What i know about RAG
What is know about RAG
What is RAG?
Retrieval-Augemented Generation, is an AI framework to improve
the responses of Large Language Models (LLMs). RAG helps LLMs give better answers by using both their own knowledge and externa information sources.
Generic LLM often use, such as GPT, LLM with RAG.
In the retrieval phase, an algorithm finds relevant information based on the user's question. The source can be public information like the internet or a set of private documents.
In the generation phase, the LLM uses both the retrieved information and its own knowledge to form an answer. It can also provide source links for transparency.
When to use Retrieval-Augmented Generation?
RAG is typically used for knowledge-intensive NLP tasks. It is a good way to incorporate new information into LLMs.
For example, the Llama 2 model is trained with data that has no mention of itself, the Llama 2 model. So if we ask the model a question about Llama2,
what is so special about llama 2?
The Llama 2 model says
Llama 2 is a unique and special animal for several reasons. Here are some of the most notable features that make it stand out…

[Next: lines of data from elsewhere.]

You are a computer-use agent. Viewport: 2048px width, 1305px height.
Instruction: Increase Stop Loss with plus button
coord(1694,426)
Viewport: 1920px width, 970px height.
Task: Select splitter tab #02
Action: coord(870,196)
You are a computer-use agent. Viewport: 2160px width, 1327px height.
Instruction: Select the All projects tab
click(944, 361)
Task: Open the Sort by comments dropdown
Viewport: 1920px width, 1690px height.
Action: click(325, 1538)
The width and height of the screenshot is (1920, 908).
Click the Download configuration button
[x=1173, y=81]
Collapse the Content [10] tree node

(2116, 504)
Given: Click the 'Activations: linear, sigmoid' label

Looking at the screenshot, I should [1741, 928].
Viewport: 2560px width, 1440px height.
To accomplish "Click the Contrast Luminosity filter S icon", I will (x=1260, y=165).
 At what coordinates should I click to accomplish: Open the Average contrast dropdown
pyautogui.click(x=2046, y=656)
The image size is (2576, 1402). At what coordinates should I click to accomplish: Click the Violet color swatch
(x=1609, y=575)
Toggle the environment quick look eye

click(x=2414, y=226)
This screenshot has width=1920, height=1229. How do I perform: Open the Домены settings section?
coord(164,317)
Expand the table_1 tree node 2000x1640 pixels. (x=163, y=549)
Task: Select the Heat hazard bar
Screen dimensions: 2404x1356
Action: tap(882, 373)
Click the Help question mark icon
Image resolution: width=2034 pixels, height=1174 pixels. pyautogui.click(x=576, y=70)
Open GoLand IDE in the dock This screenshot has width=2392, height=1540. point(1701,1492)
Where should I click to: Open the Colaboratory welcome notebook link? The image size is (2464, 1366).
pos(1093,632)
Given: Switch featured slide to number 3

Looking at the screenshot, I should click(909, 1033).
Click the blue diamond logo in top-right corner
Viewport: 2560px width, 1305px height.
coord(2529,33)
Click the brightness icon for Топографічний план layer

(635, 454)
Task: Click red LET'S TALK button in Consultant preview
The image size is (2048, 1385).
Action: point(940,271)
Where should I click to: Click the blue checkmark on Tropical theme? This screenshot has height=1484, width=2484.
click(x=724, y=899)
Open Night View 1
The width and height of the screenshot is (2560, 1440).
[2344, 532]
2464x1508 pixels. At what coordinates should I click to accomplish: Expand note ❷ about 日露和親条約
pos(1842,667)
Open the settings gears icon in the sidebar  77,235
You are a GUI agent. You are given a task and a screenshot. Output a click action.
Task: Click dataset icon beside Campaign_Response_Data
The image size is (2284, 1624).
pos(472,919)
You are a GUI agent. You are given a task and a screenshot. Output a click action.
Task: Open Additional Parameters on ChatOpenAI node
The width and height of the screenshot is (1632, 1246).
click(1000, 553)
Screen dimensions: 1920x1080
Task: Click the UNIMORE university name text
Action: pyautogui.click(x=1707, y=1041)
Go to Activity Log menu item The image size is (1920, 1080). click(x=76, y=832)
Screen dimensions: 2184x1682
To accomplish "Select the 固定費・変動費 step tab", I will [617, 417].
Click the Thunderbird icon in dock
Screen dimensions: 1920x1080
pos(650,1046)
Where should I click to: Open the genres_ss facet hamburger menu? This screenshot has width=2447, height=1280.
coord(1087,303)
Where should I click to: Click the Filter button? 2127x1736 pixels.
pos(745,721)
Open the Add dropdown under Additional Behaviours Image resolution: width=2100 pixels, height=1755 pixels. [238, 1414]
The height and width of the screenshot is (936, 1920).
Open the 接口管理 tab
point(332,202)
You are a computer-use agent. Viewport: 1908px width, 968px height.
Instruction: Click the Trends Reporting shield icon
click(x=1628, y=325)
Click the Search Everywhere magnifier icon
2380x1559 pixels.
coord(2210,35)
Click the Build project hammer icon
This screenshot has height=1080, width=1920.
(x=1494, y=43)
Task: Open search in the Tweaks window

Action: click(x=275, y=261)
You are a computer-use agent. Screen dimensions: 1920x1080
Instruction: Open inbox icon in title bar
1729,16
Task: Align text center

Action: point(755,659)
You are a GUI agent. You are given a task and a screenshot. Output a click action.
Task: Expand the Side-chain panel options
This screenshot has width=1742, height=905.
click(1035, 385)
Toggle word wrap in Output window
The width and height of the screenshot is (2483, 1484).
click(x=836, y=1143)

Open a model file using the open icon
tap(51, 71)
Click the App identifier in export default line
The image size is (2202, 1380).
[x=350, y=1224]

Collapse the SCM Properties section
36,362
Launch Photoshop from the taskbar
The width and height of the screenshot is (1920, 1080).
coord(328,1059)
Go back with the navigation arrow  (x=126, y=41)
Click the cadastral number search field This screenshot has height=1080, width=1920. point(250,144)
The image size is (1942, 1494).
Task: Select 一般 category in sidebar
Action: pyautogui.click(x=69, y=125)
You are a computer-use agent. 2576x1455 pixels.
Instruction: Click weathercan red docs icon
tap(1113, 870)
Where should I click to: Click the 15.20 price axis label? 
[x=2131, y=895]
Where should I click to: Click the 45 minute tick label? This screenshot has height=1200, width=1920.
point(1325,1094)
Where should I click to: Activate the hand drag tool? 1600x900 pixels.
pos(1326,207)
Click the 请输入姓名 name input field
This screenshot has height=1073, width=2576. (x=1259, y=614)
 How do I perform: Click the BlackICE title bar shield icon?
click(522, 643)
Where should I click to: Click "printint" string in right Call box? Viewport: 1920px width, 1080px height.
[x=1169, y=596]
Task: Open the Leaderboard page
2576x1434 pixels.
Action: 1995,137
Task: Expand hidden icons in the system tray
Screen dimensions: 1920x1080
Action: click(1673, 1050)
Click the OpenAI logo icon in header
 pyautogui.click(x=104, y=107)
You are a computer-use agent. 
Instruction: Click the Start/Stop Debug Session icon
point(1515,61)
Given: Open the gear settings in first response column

Which is not quite what you mean. But with RAG and documents of Llama 2 publications, it says
Llama 2 is a collection of pretrained and fine-tuned large language models (LLMs) developed and released by GenAI, Meta. The models are optimized for dialogue use cases and outperform open-source chat models on most benchmarks tested…
Thats pretty right on! So RAG is a good way to incorporate now of proprietary information to LLMs.
Retrieval-Augmented Generation vs Fine-tuning
RAG and fine-tuning are the two most popular ways to incorporate new incorporation in LLMs. Both require additional data but they are used differently.
Fine-tuining perform additional training with the new data. We will get a new LLM model that captures your data. We will then use the new model to replace it with the old one.
In contrast, RAG does not require changing the model. It incorporates the new data in the prompt.
How does RAG work?
In above workflow, documents are first broken down into chunks of sentences. They are then transformed into embeddings (a bunch of numbers) using a sentence transformer model. Those embeddings are then stored in a vector database with indexing for fast search and retrieval.
The RAG pipeline is implemented using the LangChain RetrievalQA. Is uses the similarity search to search the question against the database. The maching sentences and the question are used as the input to the Llama 2 Chat LLM.
That's why the LLM can aswer questions based on the document: RAG uses vector search to find relevant sentences and icludes them in the prompt.